[Vismaya Dowry Death Case] Kerala HC: Legal System Must Remain Immune to Public & Media Pressure

Kerala HC Law Insider

Savvy Thakur

Published on: October 28, 2022 at 17:36 IST

While considering the convict’s appeal in the Vismaya Dowry Death Case on Wednesday, the Kerala High Court stated that the legal system must remain immune to public and media pressure when handling sensational cases.

Kiran Kumar has filed the appeal against the conviction and sentence he received from the trial court in the case involving his wife’s death.

The division bench of Justices Alexander Thomas and Sophy Thomas stated that, when dealing with sensationalized cases, the legal system should be sensitive to the public interest but should not be influenced by too much public pressure.

“We ought to be somewhat free of the general pressure.”

The Court said orally, “To be swayed or influenced by too much public pressure and public criticism is another. Public interest is one thing.”

In addition, the bench stated that the court and the prosecuting agency should not be influenced by the enormous media pressure simply because a case becomes sensational.

“For instance, check out what happened three days ago; People are speaking authoritatively about public law as if they are public law experts. We must approach these issues objectively.”

Justice Alexander stated, “We, the Court and the lawyers, should be immune from all this, even though discussions after discussions are taking place.”

Last year, Vismaya, an Ayurveda medical student who was 22 years old, was found dead in her marital home under a series of enigmatic circumstances.

After being harassed about the dowry, she allegedly committed suicide. Within the first year of her marriage, the death occurred.

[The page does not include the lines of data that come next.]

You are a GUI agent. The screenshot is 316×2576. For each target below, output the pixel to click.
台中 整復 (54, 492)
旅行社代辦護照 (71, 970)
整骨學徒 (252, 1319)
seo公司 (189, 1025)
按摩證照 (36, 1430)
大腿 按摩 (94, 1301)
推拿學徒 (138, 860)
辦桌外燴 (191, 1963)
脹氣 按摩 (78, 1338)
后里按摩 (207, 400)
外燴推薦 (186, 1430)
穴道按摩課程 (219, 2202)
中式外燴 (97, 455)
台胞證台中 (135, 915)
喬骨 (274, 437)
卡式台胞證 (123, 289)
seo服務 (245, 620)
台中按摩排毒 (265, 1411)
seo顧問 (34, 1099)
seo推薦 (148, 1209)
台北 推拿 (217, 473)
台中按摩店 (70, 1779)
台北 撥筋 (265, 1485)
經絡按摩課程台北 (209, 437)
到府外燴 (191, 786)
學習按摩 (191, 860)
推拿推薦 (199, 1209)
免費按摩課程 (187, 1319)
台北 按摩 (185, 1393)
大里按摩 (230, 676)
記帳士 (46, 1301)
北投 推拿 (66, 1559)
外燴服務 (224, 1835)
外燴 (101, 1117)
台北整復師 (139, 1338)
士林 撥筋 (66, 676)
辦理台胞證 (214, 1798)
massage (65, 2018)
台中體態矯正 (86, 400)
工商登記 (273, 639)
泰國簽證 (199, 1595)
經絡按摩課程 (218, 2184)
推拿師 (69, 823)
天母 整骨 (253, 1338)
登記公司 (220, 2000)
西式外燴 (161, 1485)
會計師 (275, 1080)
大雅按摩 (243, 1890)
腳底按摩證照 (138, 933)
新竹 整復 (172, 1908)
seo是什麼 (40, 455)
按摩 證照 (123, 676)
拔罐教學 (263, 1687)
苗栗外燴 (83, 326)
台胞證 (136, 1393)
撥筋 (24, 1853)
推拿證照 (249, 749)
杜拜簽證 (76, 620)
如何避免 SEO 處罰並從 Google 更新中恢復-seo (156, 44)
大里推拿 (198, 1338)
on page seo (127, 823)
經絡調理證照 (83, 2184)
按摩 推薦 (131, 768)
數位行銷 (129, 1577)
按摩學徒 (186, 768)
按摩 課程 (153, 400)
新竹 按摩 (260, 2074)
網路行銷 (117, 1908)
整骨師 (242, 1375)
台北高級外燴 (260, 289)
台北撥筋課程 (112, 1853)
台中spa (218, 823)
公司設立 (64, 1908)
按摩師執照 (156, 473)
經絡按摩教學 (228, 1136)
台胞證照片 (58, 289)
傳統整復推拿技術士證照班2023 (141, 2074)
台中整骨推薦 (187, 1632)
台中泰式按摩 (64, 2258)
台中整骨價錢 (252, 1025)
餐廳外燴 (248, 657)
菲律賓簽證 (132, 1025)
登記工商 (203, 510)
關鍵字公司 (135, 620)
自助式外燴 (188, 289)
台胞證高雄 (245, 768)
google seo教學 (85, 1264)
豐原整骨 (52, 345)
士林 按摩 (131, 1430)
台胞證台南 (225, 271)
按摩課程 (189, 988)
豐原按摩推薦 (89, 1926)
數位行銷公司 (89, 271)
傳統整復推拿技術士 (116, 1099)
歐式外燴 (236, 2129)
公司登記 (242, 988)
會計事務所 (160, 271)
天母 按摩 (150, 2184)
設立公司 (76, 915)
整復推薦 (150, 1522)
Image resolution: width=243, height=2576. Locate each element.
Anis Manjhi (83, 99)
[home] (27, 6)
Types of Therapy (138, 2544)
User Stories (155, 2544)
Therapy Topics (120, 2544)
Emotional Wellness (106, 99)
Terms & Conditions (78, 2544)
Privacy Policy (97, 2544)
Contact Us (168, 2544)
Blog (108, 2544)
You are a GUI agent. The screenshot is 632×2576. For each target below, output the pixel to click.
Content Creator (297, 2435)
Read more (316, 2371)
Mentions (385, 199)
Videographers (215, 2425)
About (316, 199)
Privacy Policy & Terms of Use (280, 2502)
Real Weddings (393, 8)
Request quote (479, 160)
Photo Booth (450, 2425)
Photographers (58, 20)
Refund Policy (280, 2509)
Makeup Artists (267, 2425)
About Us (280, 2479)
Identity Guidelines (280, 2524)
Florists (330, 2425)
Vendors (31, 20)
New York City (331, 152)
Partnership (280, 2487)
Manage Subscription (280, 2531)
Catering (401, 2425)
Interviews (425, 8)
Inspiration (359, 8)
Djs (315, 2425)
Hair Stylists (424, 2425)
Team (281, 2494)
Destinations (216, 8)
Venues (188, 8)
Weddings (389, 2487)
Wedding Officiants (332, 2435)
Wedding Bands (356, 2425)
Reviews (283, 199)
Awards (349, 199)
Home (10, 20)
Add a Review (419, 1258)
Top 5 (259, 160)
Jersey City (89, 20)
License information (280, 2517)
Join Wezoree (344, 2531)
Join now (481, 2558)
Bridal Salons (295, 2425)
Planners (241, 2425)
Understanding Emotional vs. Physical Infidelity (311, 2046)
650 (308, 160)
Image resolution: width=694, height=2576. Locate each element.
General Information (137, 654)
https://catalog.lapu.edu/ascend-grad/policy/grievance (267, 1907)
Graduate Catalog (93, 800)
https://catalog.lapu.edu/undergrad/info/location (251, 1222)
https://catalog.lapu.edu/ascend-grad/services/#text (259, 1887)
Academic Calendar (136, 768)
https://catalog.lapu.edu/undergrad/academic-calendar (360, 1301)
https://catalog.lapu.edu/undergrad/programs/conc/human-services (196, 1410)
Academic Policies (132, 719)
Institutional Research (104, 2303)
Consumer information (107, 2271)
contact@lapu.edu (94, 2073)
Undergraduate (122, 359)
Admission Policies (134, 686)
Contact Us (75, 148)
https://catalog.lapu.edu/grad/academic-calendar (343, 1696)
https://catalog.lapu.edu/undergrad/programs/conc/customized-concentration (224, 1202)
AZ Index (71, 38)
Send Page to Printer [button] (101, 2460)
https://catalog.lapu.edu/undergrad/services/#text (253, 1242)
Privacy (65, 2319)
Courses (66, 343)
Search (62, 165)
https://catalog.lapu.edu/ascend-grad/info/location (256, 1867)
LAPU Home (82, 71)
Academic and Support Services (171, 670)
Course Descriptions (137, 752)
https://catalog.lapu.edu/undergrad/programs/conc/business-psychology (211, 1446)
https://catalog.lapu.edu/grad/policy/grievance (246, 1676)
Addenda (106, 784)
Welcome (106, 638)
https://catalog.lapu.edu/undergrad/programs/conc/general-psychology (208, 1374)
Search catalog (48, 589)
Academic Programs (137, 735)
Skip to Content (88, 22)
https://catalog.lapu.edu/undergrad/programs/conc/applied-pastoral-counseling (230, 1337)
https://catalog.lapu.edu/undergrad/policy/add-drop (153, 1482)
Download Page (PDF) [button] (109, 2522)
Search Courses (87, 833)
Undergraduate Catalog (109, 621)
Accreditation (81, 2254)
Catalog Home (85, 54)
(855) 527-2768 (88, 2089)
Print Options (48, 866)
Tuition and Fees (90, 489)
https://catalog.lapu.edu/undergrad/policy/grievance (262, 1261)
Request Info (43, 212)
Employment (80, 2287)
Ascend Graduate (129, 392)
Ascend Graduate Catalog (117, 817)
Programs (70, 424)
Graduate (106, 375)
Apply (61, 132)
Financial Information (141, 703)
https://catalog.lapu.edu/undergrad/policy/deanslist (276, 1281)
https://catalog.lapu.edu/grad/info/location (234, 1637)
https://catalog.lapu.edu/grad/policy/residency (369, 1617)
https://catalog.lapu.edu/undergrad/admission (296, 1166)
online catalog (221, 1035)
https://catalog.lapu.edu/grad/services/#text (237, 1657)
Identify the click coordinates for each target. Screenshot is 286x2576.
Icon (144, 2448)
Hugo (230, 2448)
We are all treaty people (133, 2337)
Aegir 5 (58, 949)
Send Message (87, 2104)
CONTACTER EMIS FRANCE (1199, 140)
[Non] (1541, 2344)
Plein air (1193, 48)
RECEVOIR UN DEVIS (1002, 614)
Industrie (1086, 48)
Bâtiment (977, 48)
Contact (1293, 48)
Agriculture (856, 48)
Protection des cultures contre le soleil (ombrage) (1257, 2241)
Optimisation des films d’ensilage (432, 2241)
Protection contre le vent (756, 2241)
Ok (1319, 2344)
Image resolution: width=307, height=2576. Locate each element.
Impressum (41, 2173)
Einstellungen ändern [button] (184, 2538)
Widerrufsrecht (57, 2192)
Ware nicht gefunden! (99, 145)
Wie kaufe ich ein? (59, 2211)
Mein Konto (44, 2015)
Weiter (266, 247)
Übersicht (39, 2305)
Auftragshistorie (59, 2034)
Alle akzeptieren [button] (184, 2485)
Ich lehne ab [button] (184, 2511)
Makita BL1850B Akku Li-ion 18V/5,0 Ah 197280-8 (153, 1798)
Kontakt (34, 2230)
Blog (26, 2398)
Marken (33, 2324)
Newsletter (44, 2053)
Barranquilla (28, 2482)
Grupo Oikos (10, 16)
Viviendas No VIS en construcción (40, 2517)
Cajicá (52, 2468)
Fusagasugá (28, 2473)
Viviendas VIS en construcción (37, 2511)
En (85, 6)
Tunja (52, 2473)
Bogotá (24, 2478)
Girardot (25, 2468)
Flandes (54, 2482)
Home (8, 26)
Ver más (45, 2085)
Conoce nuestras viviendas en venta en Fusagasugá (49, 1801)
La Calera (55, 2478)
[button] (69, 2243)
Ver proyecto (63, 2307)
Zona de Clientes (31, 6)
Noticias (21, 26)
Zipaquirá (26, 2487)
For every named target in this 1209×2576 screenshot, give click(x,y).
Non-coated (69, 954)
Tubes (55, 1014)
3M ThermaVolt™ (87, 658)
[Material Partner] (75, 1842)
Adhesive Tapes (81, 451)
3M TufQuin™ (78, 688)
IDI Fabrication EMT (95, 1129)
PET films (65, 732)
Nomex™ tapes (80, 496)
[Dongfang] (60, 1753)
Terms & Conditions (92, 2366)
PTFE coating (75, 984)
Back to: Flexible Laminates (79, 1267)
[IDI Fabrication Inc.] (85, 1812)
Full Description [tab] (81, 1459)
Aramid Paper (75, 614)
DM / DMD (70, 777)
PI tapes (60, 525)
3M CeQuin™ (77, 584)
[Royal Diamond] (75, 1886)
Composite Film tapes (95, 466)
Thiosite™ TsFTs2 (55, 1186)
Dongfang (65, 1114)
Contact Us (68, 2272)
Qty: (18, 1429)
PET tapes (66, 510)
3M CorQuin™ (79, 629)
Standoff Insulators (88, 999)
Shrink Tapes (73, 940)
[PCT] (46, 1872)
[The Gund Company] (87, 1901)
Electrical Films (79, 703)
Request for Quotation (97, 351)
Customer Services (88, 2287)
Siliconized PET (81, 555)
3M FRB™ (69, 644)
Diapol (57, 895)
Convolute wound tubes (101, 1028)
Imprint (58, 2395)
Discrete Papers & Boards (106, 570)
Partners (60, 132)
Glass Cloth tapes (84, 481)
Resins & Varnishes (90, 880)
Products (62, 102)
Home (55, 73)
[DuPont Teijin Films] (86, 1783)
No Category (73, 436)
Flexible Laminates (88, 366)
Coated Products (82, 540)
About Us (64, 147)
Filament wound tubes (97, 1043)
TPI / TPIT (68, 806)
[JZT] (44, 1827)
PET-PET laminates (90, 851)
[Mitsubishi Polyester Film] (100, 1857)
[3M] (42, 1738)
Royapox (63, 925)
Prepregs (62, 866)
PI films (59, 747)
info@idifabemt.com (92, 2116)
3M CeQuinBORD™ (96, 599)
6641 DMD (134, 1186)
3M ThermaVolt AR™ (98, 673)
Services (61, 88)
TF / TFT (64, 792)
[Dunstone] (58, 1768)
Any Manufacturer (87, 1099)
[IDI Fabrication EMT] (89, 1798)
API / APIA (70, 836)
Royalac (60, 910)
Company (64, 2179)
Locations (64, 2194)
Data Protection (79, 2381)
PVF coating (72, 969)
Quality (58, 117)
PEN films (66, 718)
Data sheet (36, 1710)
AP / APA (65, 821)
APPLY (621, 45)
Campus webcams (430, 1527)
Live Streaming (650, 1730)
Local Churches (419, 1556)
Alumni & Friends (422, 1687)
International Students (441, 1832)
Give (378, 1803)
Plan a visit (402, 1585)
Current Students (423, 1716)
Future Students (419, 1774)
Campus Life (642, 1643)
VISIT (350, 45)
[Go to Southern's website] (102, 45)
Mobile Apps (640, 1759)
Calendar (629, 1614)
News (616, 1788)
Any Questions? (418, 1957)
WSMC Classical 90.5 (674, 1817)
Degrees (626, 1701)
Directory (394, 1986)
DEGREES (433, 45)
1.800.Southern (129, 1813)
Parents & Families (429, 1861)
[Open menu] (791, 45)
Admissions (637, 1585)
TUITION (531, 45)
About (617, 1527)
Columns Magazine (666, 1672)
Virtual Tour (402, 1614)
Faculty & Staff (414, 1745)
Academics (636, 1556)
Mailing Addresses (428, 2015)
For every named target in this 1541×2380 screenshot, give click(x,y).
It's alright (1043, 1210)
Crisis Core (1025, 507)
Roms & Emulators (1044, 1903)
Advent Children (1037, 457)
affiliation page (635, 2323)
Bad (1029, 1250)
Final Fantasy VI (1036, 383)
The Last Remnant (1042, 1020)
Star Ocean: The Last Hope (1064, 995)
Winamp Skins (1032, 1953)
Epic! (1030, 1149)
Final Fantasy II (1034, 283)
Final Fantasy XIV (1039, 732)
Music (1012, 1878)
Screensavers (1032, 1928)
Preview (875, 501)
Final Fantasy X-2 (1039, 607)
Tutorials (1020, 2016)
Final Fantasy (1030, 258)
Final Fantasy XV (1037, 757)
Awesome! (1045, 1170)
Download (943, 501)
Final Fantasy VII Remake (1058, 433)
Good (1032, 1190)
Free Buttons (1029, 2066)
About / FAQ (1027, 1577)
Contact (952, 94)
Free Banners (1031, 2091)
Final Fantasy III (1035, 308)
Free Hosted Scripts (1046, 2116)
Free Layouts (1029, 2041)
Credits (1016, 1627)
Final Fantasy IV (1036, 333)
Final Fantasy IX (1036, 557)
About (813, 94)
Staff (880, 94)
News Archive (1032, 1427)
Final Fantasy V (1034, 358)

In May 2022, a Kollam Additional District and Sessions Judge found her husband guilty of violating the provisions of the Indian Penal Code (IPC), including Sections 498A (subjecting a woman to cruelty for dowry), 306 (abetment of suicide), and 304B (dowry death), and sentenced him to ten years in prison and a fine of 12.5 lakh rupees.

The appealed convict has argued that the finding was wrong and was based on assumptions, hypotheses, and speculations.

Additionally, a petition to be impleaded as an additional respondent has been filed by Vismaya’s father.

The Public Prosecutor wanted more time to respond to the arguments made by the victim’s husband in the application for a sentence suspension, so the matter was moved to November 2.